- Jamalabad-e Kuseh Location within Iran
- Coordinates: 36°39′48″N 49°27′29″E﻿ / ﻿36.66333°N 49.45806°E
- Country: Iran
- Province: Gilan
- County: Rudbar
- District: Lowshan
- Rural District: Jamalabad

Population (2016)
- • Total: 440
- Time zone: UTC+3:30 (IRST)

= Jamalabad-e Kuseh =

Village in Gilan province, Iran

Jamalabad-e Kuseh (جمال‌آباد کوسه) (Note: Also romanized as Jamālābād-e Kūseh) is a village in, and the capital of, Jamalabad Rural District in Lowshan District of Rudbar County, Gilan province, Iran.
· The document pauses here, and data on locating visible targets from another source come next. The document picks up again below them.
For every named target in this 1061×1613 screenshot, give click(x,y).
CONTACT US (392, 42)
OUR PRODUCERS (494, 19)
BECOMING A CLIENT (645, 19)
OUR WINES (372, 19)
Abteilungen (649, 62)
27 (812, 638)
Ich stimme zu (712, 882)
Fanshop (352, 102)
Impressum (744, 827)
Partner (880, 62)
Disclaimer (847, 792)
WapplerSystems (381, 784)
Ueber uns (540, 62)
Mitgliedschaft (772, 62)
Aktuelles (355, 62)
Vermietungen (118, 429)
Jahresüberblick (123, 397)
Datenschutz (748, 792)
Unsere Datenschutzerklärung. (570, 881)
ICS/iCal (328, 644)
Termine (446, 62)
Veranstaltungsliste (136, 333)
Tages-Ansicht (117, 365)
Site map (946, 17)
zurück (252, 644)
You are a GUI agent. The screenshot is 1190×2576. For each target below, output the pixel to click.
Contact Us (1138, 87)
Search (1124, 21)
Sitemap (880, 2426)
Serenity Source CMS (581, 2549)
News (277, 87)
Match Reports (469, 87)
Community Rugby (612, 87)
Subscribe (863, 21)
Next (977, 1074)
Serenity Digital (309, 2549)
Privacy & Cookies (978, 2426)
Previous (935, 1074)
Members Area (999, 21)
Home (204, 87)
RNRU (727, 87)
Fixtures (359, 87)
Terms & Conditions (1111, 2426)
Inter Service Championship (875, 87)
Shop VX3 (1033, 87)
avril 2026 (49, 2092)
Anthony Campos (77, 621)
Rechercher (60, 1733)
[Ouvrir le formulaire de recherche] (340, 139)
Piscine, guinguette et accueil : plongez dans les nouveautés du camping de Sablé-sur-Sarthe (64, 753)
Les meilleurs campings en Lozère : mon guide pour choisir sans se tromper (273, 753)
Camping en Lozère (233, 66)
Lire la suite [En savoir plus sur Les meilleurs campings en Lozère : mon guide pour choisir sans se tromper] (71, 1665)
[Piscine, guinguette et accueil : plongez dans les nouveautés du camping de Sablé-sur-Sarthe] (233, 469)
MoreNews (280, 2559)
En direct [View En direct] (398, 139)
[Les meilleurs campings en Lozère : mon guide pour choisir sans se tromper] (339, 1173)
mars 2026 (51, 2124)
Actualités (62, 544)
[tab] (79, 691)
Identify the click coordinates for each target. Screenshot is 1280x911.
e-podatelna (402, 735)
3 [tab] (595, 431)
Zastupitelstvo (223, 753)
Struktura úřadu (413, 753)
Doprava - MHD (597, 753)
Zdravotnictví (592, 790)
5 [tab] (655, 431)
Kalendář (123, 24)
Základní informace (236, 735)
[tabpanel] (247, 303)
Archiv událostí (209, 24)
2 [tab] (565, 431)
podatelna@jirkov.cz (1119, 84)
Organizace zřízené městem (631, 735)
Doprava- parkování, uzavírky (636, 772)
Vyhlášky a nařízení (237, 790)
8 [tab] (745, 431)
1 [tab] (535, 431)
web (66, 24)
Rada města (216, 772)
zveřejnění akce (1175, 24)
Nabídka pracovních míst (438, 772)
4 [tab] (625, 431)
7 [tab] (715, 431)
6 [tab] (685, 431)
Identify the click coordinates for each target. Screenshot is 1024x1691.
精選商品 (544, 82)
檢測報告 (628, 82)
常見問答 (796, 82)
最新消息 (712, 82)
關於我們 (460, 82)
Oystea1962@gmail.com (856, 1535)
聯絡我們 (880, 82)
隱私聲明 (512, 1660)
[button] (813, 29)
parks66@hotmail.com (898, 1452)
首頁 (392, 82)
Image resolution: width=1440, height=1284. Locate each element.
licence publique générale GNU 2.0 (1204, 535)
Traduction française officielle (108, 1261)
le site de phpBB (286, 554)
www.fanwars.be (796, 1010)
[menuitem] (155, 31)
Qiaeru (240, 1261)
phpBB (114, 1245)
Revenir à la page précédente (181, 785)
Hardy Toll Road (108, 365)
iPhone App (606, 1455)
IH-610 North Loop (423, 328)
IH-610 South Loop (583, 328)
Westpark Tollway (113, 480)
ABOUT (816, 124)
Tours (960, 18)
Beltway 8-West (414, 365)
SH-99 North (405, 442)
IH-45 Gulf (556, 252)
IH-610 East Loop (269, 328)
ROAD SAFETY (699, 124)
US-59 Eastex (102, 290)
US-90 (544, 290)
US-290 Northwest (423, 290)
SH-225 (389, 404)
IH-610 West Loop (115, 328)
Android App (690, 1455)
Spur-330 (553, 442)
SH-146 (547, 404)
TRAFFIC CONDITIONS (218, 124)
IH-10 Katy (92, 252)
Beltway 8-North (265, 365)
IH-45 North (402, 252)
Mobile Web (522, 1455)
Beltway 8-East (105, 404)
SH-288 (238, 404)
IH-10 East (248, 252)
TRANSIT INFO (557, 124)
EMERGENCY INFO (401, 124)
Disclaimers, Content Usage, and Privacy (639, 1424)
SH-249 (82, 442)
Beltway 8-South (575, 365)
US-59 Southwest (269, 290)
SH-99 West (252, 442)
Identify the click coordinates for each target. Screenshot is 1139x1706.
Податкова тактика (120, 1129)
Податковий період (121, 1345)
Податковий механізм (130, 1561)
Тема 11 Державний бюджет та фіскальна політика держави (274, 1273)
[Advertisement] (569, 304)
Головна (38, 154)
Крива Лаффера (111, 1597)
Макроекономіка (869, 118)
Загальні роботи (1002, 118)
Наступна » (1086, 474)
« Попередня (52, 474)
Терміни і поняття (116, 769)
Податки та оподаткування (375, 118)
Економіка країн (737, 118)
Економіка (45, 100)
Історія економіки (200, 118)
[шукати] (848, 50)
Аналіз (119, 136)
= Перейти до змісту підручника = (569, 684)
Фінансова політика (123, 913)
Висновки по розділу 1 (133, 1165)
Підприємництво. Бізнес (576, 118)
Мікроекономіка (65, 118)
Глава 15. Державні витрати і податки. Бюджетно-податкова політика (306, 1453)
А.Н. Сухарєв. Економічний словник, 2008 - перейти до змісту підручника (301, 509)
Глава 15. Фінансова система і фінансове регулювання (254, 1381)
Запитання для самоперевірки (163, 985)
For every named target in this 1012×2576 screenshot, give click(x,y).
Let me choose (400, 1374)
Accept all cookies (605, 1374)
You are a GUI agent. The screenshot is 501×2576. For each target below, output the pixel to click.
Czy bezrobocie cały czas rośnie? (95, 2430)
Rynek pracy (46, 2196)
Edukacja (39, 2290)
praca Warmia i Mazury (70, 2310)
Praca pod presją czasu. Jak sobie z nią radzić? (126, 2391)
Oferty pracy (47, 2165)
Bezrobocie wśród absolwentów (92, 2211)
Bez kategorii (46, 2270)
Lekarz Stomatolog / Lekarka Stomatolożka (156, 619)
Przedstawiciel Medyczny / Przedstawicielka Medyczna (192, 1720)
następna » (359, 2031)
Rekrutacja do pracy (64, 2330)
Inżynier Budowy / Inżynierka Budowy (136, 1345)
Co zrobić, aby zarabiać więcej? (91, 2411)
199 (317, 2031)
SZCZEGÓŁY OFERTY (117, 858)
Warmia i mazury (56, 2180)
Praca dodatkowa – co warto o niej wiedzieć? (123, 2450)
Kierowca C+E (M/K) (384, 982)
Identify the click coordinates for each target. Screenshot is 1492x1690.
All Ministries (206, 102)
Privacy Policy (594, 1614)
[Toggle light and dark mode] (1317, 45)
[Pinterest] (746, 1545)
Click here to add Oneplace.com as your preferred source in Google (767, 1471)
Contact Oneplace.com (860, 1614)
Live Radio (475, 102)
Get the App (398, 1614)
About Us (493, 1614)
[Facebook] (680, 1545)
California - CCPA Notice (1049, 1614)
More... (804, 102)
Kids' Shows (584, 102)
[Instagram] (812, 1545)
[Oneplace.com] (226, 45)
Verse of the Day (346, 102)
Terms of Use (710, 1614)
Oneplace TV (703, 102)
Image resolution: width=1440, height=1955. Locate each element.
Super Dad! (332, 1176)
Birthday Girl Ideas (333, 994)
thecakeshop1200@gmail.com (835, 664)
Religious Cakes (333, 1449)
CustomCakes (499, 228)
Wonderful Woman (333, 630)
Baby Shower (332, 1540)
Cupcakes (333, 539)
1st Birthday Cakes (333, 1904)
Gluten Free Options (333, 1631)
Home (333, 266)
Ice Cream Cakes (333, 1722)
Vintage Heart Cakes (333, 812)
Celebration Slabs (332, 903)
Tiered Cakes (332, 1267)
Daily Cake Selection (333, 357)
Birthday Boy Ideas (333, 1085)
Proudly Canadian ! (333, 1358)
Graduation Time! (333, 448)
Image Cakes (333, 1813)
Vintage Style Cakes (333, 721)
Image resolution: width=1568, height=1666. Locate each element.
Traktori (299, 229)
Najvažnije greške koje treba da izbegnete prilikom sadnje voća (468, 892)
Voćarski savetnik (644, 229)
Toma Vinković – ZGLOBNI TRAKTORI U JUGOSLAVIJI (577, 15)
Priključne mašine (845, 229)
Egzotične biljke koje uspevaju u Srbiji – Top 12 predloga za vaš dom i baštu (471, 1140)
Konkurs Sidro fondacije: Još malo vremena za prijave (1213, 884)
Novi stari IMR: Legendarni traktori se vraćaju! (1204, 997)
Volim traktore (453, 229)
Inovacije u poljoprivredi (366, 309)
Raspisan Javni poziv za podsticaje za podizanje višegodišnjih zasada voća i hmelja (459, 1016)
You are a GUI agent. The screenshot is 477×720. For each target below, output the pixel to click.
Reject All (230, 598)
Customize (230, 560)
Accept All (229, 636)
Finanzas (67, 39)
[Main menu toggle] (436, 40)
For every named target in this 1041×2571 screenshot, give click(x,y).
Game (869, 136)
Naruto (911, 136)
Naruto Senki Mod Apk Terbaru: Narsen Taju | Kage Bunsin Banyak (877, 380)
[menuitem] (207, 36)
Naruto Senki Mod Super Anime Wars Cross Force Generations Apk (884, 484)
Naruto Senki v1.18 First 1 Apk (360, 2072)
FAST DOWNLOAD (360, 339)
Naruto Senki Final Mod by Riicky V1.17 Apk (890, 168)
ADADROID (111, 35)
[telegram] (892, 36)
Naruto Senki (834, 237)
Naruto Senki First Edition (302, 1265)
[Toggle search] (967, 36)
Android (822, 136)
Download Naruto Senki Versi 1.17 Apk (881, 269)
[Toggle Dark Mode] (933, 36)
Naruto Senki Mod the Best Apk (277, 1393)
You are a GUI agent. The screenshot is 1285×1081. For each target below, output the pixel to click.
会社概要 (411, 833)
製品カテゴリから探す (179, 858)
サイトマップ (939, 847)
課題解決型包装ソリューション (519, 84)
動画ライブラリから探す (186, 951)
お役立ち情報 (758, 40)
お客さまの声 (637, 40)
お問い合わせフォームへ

It served as the capital of Kalashtar Rural District after the capital had been transferred from the village of Kalashtar.

==Demographics==
===Population===
At the time of the 2006 National Census, the village's population was 519 in 135 households, when it was in Kalashtar Rural District of the Central District. The following census in 2011 counted 442 people in 112 households. The 2016 census measured the population of the village as 440 people in 148 households.

In 2024, 12 villages and the city of Lowshan were separated from the district in the formation of Lowshan District, and Jamalabad-e Kuseh was transferred to Jamalabad Rural District created in the new district.